*** Selected extract ***

Invited talks

Pierre Baldi, University of California at Irvine, USA.

Learning and Charting Chemical Space with Strings and Graphs: Challenges and Opportunities for AI and Machine Learning

Informatics methods and computers have not yet become as pervasive in chemistry as they have in physics and biology. Drawing analogies from bioinformatics, key ingredients for progress in chemoinformatics are the availability of large, annotated databases of compounds and reactions, data structures and algorithms to efficiently search these databases, and computational methods to predict the physical, chemical, and biological properties of new compounds and reactions. We will describe how graph-based methods play a key role in the development of: (1) a large public database of compounds and reactions (ChemDB) and the underlying algorithms and representations; (2) machine learning kernel methods to predict molecular properties; and (3) the applications of these methods to drug screening/design problems and the identification of new drug leads against a major disease.

Luc De Raedt, Katholieke Universiteit Leuven, Belgium.

*** End of Selected extract ***

What is required: Print the stretch of the invited talks listing from "Informatics methods and" through "a major disease.", keeping every word and mark unchanged. Rely on the invited talks listing alone and nothing else.

*** Recorded information ***

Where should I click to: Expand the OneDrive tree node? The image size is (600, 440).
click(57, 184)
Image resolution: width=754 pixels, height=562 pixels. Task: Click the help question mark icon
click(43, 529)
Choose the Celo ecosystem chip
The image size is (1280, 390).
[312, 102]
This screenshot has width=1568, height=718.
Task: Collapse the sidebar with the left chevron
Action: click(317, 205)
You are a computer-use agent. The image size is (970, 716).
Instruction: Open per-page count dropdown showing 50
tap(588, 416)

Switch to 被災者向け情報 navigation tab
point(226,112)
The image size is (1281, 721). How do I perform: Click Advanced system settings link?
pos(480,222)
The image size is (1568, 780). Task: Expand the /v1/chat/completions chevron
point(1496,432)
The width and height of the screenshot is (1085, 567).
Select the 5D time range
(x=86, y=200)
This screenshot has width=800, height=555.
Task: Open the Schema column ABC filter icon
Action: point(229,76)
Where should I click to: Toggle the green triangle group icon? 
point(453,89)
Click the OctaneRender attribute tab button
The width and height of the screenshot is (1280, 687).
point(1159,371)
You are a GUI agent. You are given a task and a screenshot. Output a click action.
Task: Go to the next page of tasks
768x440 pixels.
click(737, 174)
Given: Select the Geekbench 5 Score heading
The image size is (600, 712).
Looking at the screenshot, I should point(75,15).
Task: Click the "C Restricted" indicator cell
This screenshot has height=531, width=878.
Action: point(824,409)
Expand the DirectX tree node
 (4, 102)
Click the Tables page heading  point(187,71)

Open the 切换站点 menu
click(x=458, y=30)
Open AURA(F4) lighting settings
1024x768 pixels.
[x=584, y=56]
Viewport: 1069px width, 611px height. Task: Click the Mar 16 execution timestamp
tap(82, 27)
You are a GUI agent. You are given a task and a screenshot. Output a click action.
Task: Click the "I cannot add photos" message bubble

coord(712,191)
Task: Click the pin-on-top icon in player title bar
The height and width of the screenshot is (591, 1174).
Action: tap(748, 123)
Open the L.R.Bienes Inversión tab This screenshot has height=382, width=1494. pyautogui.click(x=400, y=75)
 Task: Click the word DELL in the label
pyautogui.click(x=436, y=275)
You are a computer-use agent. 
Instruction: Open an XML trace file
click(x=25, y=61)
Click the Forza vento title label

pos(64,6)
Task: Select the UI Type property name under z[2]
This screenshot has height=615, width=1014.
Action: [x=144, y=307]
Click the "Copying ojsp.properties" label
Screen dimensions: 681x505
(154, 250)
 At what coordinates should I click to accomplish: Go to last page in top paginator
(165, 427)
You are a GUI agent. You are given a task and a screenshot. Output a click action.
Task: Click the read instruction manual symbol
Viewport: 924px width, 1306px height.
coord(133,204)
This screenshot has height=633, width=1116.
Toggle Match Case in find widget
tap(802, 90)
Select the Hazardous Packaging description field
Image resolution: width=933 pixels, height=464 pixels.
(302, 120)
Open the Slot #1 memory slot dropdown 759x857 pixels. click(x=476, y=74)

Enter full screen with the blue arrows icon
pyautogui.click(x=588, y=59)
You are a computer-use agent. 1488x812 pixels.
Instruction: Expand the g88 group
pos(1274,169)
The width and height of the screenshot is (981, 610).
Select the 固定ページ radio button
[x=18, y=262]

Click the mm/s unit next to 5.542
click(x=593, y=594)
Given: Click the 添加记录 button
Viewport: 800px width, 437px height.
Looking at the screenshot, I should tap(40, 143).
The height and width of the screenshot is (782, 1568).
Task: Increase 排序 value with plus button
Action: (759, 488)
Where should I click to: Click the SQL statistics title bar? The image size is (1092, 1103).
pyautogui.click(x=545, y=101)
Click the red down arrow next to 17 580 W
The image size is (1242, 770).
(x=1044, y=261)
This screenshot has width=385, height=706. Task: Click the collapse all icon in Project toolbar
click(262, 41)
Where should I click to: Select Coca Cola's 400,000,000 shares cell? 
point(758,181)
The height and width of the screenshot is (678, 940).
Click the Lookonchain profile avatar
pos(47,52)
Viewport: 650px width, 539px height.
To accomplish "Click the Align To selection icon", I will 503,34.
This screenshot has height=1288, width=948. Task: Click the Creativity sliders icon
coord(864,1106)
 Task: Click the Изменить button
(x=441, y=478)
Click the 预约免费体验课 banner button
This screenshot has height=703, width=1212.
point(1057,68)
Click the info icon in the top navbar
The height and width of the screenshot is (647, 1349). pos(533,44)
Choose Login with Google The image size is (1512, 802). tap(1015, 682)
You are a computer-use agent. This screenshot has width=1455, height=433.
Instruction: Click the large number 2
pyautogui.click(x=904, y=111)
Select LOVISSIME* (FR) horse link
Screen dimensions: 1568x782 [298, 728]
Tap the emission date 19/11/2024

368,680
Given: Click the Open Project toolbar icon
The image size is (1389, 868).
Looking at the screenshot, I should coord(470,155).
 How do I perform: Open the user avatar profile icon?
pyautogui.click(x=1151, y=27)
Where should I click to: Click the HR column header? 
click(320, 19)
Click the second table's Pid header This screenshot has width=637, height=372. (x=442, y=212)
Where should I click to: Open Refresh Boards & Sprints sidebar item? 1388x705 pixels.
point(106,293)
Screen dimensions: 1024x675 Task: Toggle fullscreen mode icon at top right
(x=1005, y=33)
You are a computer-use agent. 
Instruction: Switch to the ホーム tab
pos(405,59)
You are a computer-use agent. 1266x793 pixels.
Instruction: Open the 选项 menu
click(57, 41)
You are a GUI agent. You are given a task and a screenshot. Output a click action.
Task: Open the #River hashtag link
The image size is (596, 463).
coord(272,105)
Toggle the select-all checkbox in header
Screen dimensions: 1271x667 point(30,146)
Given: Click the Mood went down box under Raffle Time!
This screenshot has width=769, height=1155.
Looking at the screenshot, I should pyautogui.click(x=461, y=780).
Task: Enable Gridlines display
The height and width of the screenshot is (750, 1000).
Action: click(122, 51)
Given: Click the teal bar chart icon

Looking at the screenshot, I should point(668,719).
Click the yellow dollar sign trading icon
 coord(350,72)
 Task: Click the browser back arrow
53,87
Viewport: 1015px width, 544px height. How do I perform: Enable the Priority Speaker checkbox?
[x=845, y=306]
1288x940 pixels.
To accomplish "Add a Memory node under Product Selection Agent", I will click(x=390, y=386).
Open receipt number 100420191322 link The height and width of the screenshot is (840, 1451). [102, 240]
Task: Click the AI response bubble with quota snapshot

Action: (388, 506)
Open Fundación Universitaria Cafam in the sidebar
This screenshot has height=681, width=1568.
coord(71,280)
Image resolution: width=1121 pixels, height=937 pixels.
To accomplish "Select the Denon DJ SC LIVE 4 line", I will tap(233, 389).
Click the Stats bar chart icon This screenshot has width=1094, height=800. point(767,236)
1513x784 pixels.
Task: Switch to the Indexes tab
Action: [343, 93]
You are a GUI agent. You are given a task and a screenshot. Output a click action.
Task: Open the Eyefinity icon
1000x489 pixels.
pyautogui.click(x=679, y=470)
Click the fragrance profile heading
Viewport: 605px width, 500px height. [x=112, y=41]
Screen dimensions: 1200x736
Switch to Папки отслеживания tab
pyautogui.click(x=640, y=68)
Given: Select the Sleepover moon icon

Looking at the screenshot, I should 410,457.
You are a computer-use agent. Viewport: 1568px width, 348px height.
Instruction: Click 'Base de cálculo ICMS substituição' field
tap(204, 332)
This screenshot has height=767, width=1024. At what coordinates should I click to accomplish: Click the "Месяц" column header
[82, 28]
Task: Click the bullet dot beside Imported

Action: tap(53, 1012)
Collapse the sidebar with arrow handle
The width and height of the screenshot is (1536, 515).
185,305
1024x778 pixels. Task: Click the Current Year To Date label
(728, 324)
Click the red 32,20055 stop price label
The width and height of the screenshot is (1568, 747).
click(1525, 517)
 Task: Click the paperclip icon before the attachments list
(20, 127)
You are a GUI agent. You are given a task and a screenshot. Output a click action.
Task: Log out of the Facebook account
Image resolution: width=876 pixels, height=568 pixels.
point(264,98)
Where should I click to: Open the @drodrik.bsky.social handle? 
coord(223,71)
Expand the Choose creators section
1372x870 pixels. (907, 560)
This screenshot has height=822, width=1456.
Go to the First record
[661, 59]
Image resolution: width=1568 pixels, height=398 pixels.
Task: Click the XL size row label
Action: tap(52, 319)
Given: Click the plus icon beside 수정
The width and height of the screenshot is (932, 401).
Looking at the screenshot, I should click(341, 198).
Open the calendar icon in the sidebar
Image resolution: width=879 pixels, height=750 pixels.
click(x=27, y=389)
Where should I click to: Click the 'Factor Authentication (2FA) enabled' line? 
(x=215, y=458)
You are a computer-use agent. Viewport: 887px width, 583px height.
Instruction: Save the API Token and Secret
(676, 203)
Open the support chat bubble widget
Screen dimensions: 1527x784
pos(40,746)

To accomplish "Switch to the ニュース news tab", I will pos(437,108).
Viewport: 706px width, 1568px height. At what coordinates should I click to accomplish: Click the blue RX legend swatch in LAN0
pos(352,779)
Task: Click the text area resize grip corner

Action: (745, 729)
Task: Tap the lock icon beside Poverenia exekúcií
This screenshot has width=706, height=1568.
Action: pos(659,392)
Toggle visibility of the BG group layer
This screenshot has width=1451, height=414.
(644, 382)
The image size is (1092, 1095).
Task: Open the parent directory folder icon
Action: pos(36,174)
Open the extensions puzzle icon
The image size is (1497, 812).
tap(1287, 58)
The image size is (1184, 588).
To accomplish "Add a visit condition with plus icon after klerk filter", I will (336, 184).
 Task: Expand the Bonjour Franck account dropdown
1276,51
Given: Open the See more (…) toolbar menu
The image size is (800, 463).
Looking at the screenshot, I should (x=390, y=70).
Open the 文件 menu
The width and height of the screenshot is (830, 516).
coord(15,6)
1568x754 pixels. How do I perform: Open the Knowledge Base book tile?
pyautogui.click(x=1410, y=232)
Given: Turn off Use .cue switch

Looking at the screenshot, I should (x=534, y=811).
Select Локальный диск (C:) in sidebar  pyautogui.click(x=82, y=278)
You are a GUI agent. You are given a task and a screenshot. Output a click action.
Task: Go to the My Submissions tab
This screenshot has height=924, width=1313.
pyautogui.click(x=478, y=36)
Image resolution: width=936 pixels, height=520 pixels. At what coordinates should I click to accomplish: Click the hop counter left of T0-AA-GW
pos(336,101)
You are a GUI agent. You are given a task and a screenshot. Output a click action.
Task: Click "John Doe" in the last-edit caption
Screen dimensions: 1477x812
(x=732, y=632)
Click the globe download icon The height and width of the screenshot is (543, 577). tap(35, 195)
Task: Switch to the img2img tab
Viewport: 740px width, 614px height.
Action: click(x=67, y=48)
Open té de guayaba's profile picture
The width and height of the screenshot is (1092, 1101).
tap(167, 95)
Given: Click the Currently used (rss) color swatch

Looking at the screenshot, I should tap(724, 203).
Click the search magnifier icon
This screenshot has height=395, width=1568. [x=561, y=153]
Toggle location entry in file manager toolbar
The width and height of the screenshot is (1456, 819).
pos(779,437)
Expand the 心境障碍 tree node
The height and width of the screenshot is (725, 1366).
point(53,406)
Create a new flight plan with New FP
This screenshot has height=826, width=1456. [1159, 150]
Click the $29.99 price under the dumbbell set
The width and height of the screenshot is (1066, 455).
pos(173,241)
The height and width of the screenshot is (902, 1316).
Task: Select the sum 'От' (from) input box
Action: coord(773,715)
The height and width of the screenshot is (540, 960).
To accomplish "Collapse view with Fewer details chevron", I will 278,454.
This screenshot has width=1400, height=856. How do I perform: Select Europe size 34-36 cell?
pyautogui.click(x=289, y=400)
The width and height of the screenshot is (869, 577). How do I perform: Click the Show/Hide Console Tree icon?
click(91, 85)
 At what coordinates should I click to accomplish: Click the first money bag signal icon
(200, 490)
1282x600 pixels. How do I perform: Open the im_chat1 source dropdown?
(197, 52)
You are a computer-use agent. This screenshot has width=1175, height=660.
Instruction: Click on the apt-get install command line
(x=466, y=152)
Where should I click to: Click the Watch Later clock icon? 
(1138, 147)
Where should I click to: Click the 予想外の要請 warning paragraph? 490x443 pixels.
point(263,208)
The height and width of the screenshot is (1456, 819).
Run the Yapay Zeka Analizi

*** End of Recorded information ***

Response area:
Informatics methods and computers have not yet become as pervasive in chemistry as they have in physics and biology. Drawing analogies from bioinformatics, key ingredients for progress in chemoinformatics are the availability of large, annotated databases of compounds and reactions, data structures and algorithms to efficiently search these databases, and computational methods to predict the physical, chemical, and biological properties of new compounds and reactions. We will describe how graph-based methods play a key role in the development of: (1) a large public database of compounds and reactions (ChemDB) and the underlying algorithms and representations; (2) machine learning kernel methods to predict molecular properties; and (3) the applications of these methods to drug screening/design problems and the identification of new drug leads against a major disease.